# [ACTIVITY]
Your answer is to be the exact text of the lines from the one containing "This screenshot has" through the final line of the entries, restated in full, with pictures omitted.

# [SOURCE RECORDS]

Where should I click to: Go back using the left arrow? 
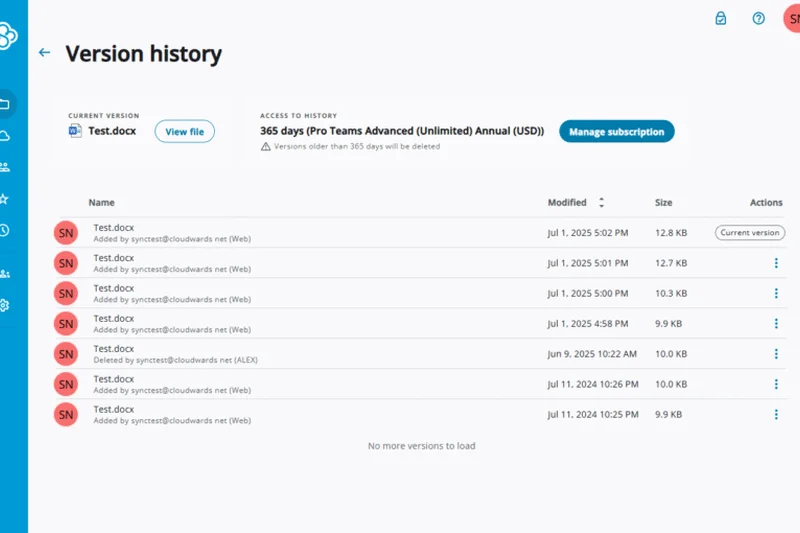coord(44,53)
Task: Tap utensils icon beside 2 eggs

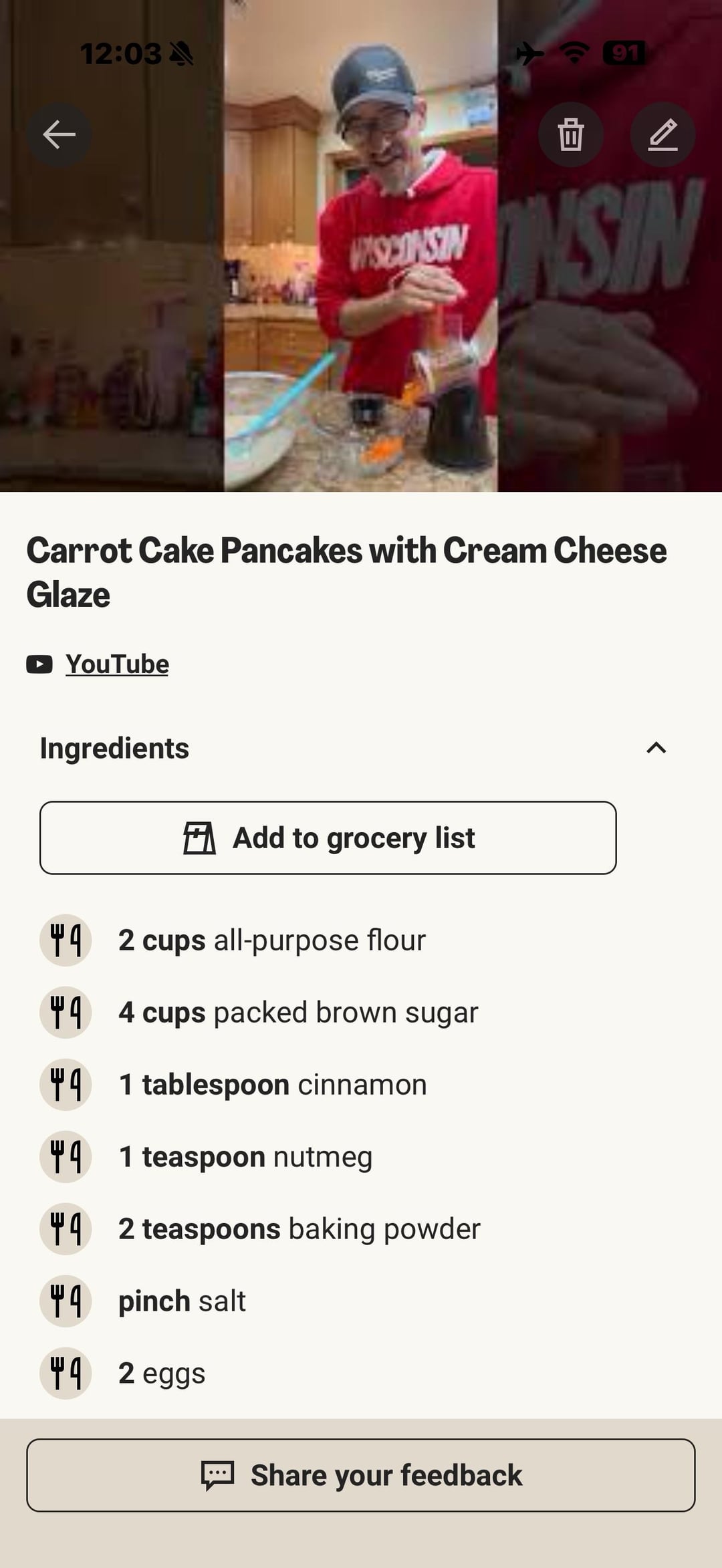Action: click(66, 1374)
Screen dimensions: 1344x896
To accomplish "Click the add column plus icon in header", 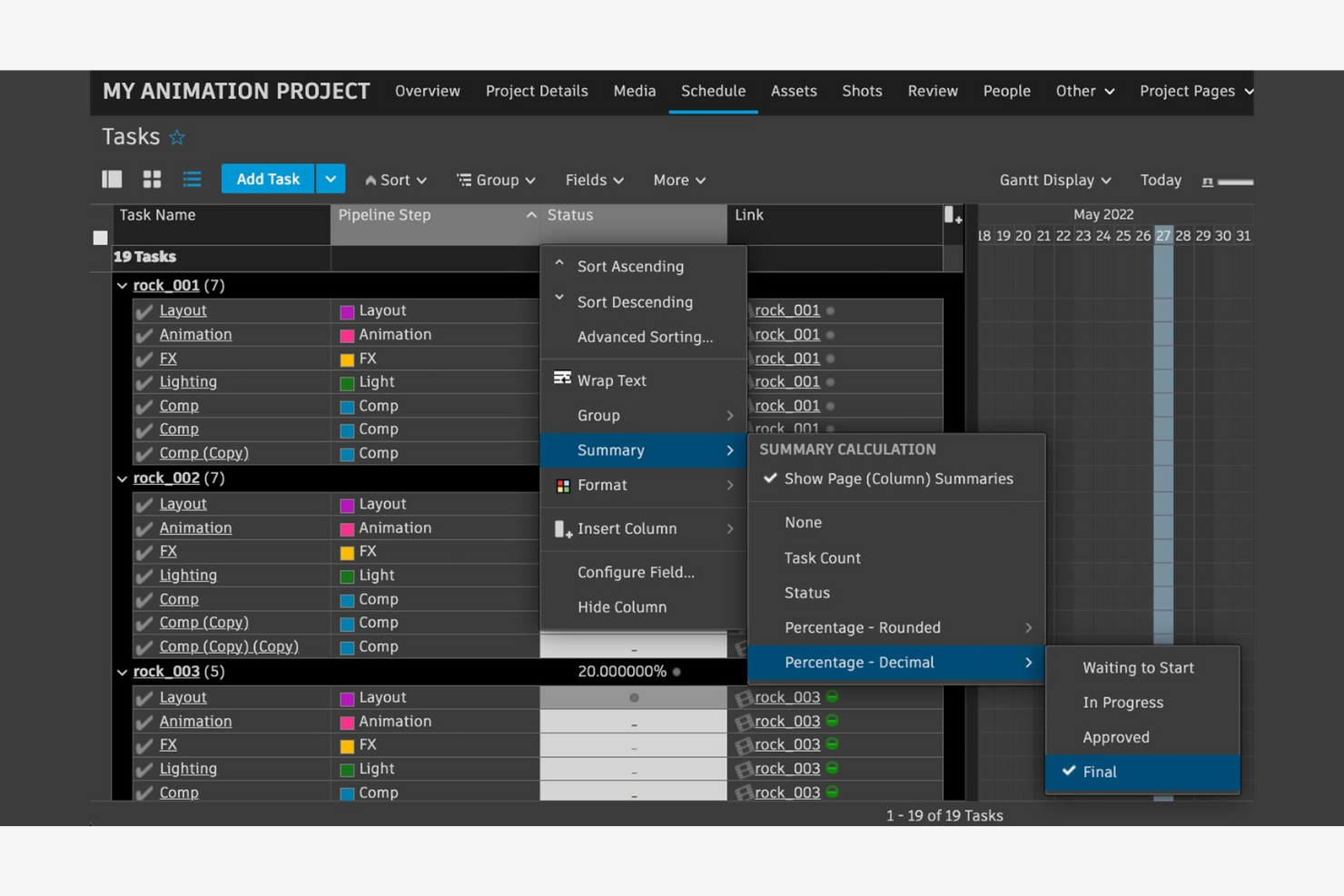I will pos(955,219).
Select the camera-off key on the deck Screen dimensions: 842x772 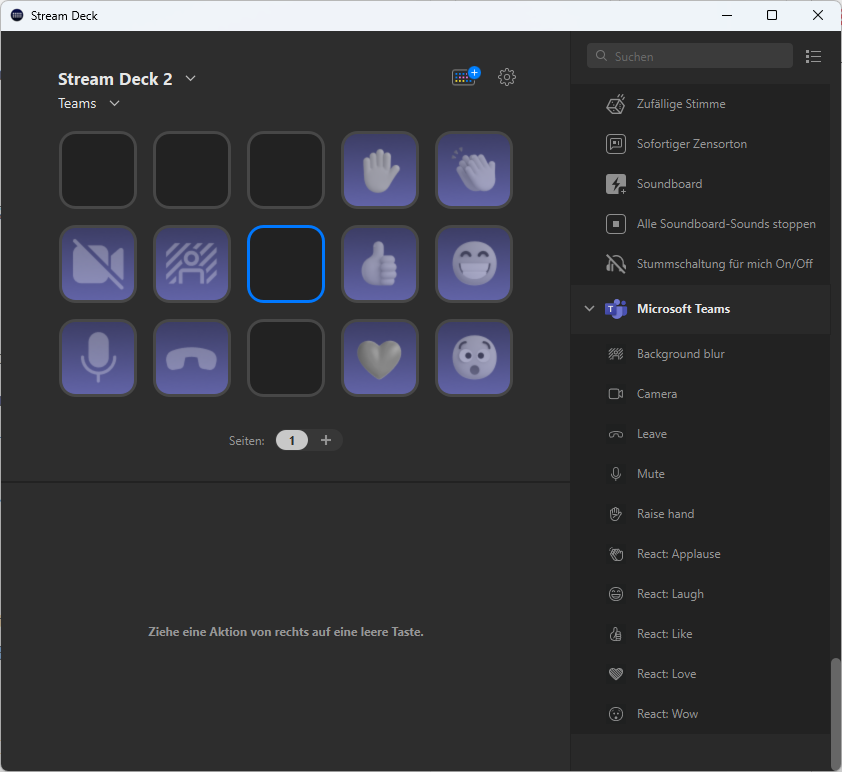97,264

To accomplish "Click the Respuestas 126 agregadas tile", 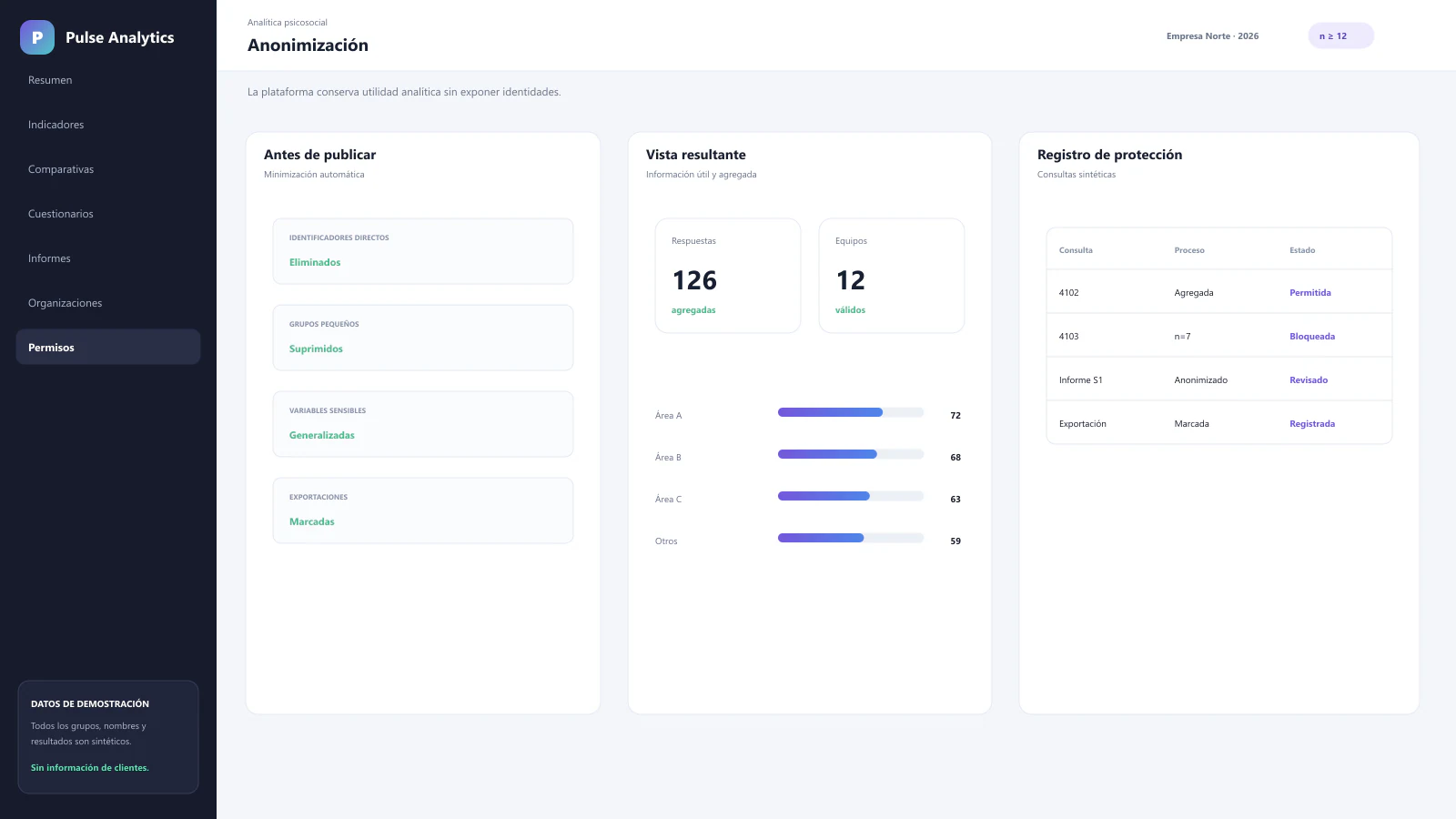I will (x=728, y=276).
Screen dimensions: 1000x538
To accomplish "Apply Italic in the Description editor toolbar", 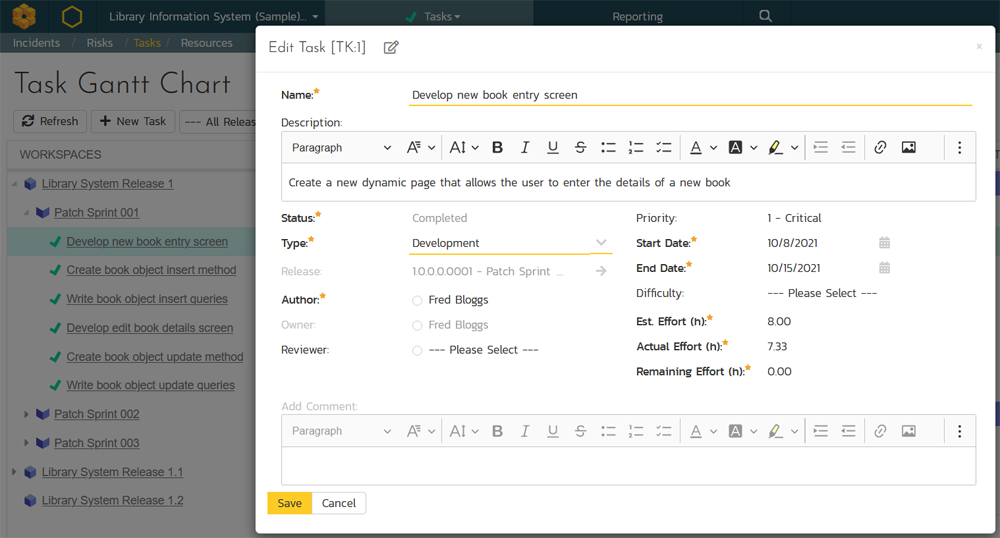I will (x=525, y=148).
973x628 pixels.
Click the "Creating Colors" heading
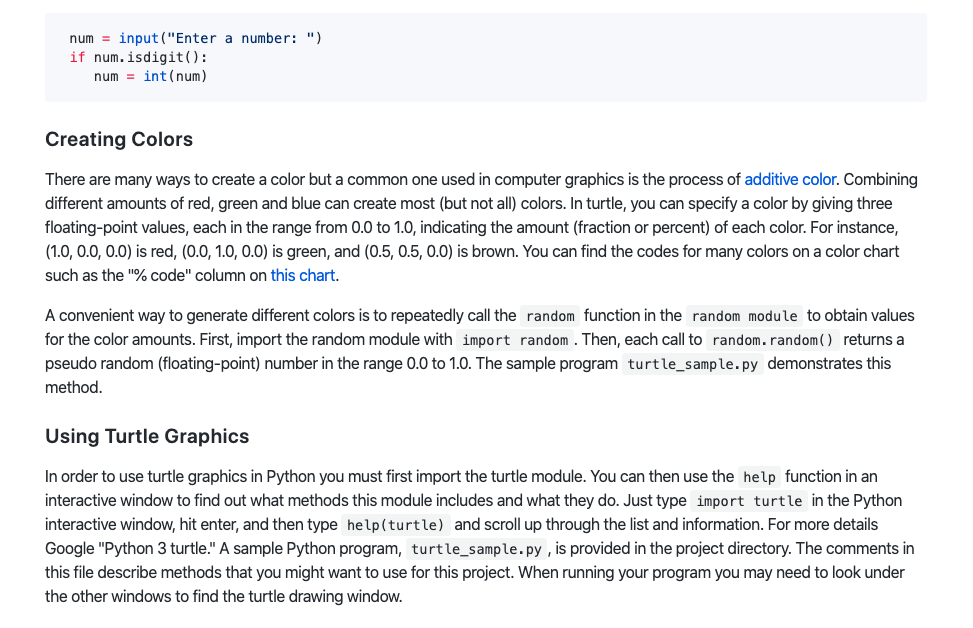(119, 139)
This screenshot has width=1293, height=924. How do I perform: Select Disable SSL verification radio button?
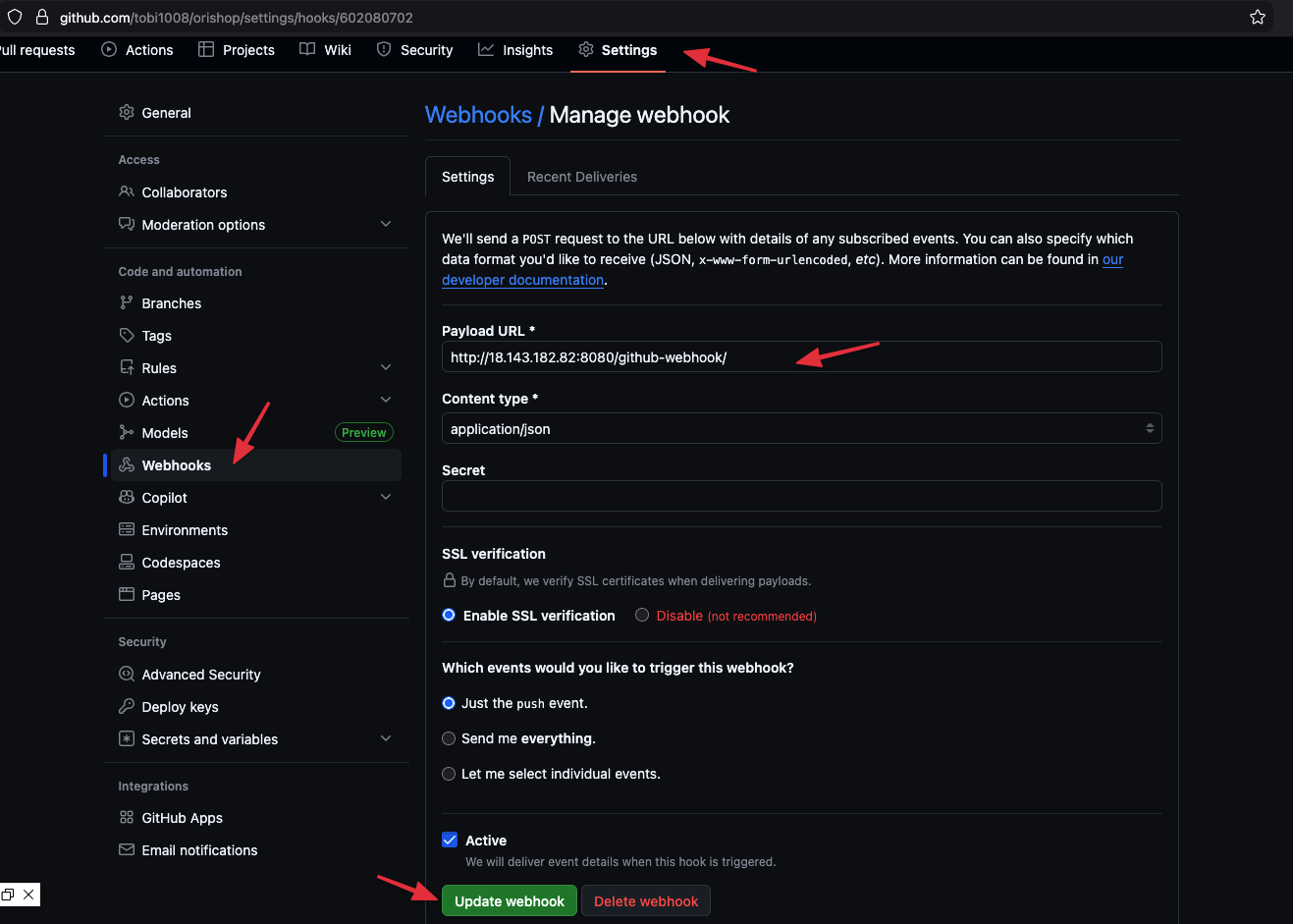coord(642,616)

# [EXPECTED ANSWER]
This screenshot has width=1293, height=924. How do I perform: Select Disable SSL verification radio button?
coord(642,616)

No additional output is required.